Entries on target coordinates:
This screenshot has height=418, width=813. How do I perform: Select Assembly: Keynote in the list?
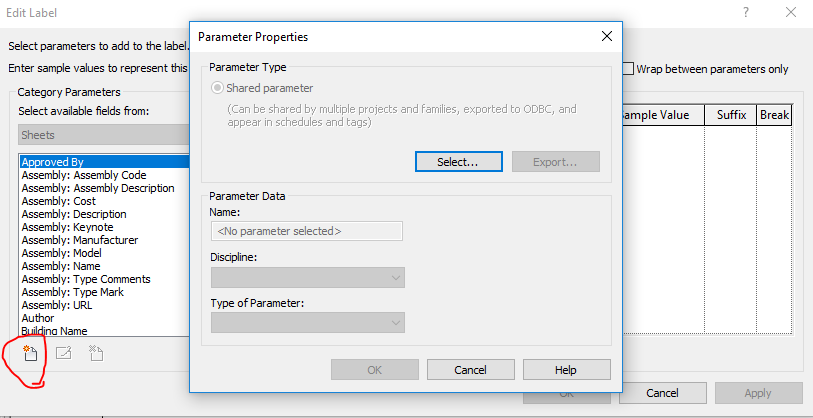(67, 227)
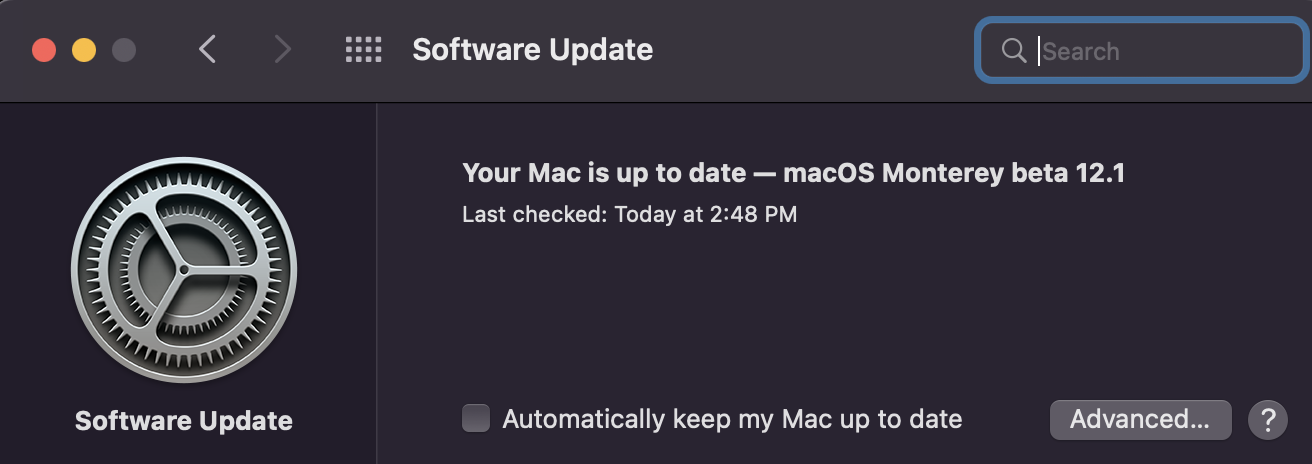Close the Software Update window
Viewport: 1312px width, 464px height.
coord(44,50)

AIM =
Can you find every line above that contains the word "width" and copy each of those lines in full?

ANSWER TO THIS TASK =
This screenshot has height=418, width=813. How do I perform: Select Assembly: Keynote in the list?
Viewport: 1312px width, 464px height.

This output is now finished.